Growing up in Chandpur, Sanjeet was exposed to wrestling, a popular sport in Haryana, at a young age. At 12 years old, in 2009, he began training at the Virender Akhada in Chhara, Jhajjar, under the guidance of coaches Arya Virender Dalal and Rahul Berwal. This marked the start of his wrestling journey, where he developed the foundational skills that would lead to his later success. Sanjeet pursued his education alongside his athletic training, earning a Bachelor of Arts degree.

== Wrestling career ==
- At the 2015 Asian Cadet Wrestling Championships held in New Delhi, India, from 11 to 14 June, Kundu won a gold medal in the men's 76 kg freestyle event. He defeated Iran’s Hamed Manafian Darband 10-4 in the final bout, securing his first international medal and contributing to India's haul of four medals on the second day of the championship.
- Pro Wrestling League (2018): Kundu participated in the Pro Wrestling League Season 3 as part of the Delhi Sultans team in the 86 kg category.

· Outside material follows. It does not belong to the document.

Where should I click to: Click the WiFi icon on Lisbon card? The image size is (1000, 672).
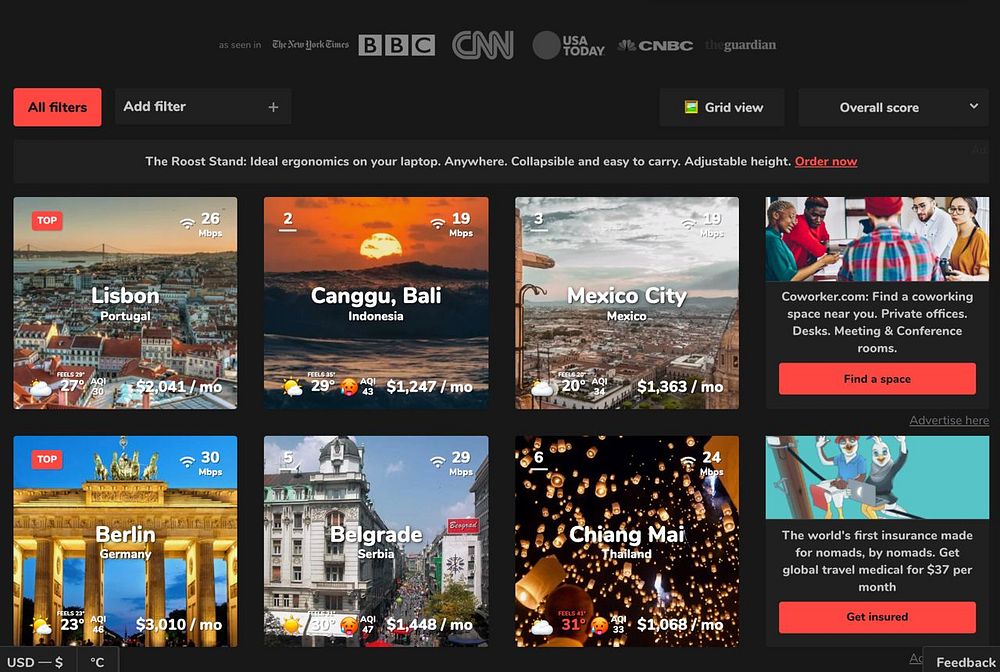click(187, 223)
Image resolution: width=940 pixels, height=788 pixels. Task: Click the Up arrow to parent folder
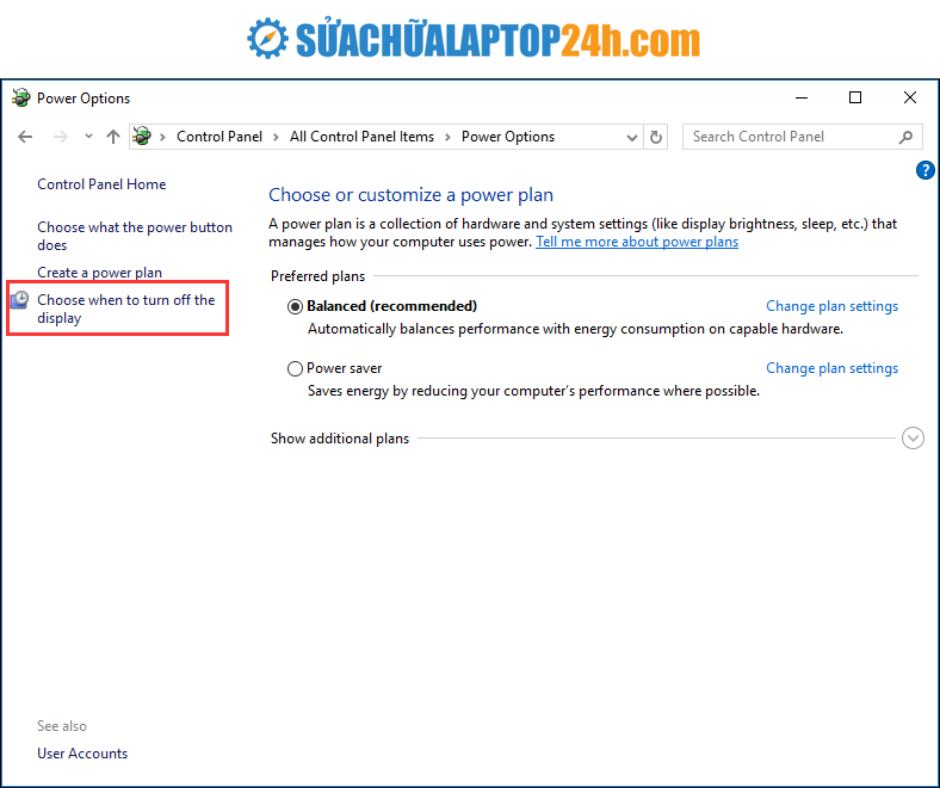[113, 137]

During the league, he had one bout, with a record of 0 wins and 0 blocks.
- In 2019, he participated in the 2019 U23 World Wrestling Championships held in Budapest, Hungary, from October 28 to November 3.

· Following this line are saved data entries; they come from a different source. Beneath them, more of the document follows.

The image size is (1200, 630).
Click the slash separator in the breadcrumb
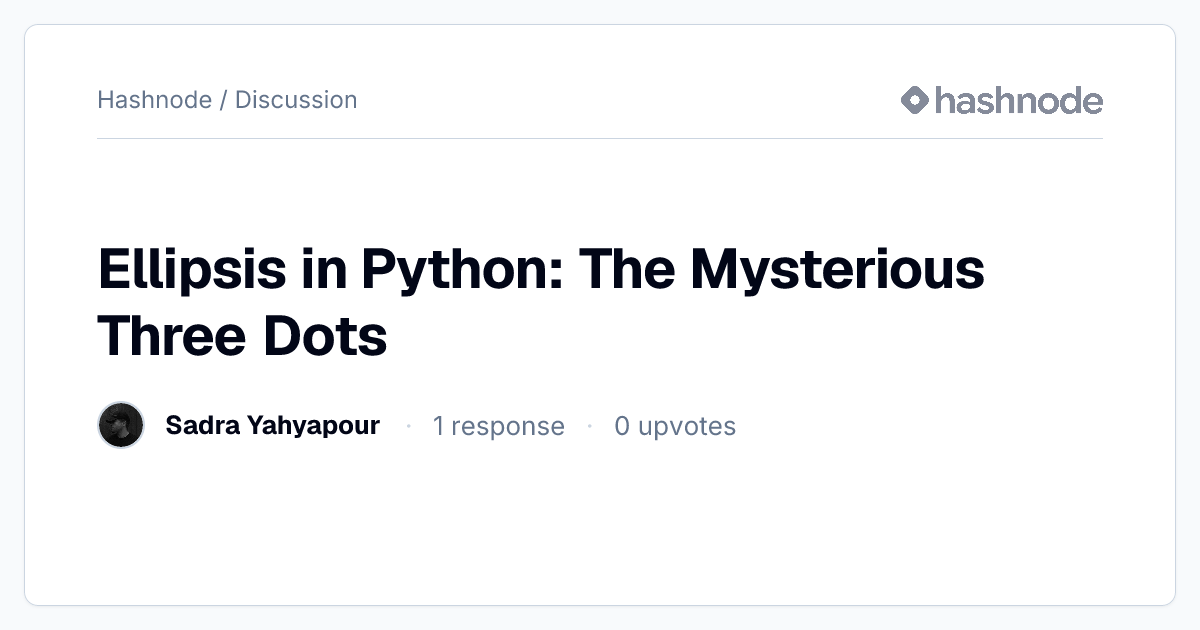223,100
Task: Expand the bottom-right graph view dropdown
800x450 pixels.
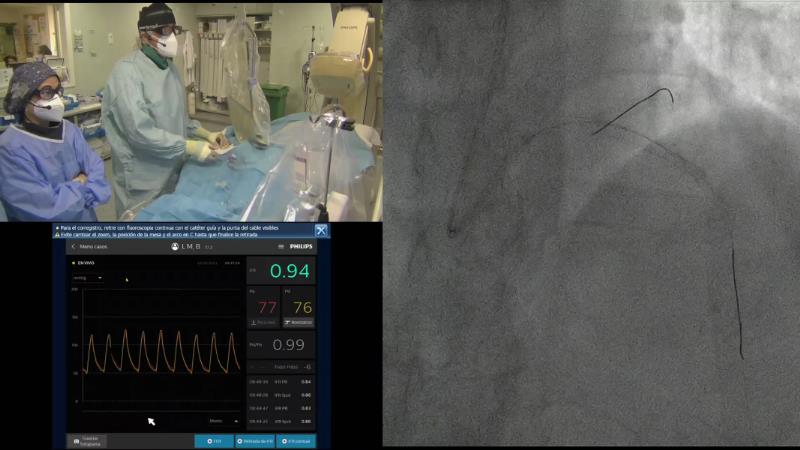Action: pyautogui.click(x=222, y=421)
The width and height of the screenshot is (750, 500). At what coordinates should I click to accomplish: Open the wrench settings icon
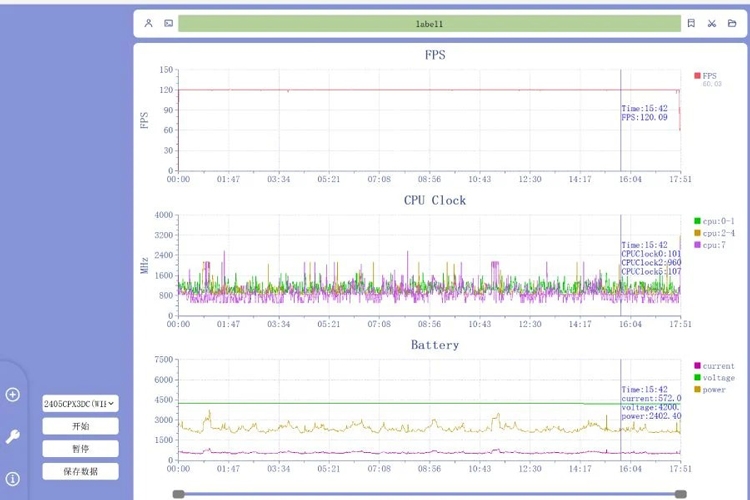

- At the 2021 Asian Wrestling Championships held in Almaty, Kazakhstan, from 13 to 18 April, Kundu won a bronze medal in the men's 92 kg freestyle event. He secured an 11-8 victory over Uzbekistan's Rustam Shodiev in the bronze medal match, marking his first senior international medal. This achievement contributed to India’s tally of 14 medals (5 gold, 3 silver, 6 bronze) at the event, where India finished third in the medal table.
- At the 2022 Dan Kolov & Nikola Petrov Tournament in Bulgaria, Kundu won a bronze medal in the men's freestyle 86 kg category contributing to India's total of 16 medals at the event.
- At the 2022 National Games of India held in Gujarat, he won a bronze medal in the men's freestyle wrestling even in the 86 kg weight category. His achievement was part of Haryana's wrestling contingent securing 14 medals in the sport during the 36th National Games.
- At the 2022 World Wrestling Championships, Kundu represented India in the men's 86 kg freestyle event. He competed in the men's 86 kg freestyle event, In his opening bout, he faced Tarzan Maisuradze of Georgia. Despite leading for most of the match, he conceded a takedown with 34 seconds remaining, resulting in a 4-4 loss based on criteria. losing a close match despite leading for most of the bout.
- In 2023, he won a gold medal at the National Wrestling Championship held in Goa from 29 October to 9 November, he dominated the final with a 10-0 score. It was celebrated widely in his hometown. Upon his return to Chandpur, he was honoured by DSO Lalita Malik, and his coach Veerendra Dalal was also recognized.
- At the 2024 National Wrestling Championships held in Jaipur, Rajasthan, from 2 to 5 February, Kundu won a gold medal in the men's 86 kg freestyle event, an Olympic weight category. He defeated Rahul Rathi in the final to claim the title, marking his second senior national championship gold.

Medal record
| Competition | Gold | Silver | Bronze |
|---|---|---|---|
| Asian Cadet Wrestling Championships | 1 | – | – |
| Asian Wrestling Championships | – | – | 1 |
| Dan Kolov & Nikola Petrov Tournament | – | – | 1 |
| National Wrestling Championships (India) | 2 | – | – |
| National Games of India | – | – | 1 |

== Career in the Indian Navy ==
Kundu joined the Indian Navy in 2016 under the sports quota as a freestyle wrestler. He holds the rank of Chief Petty Officer. Since 2019, he has trained with the Navy wrestling team in Sonipat, Haryana, under coach Kuldeep Sherawat, competing in the 86 kg category.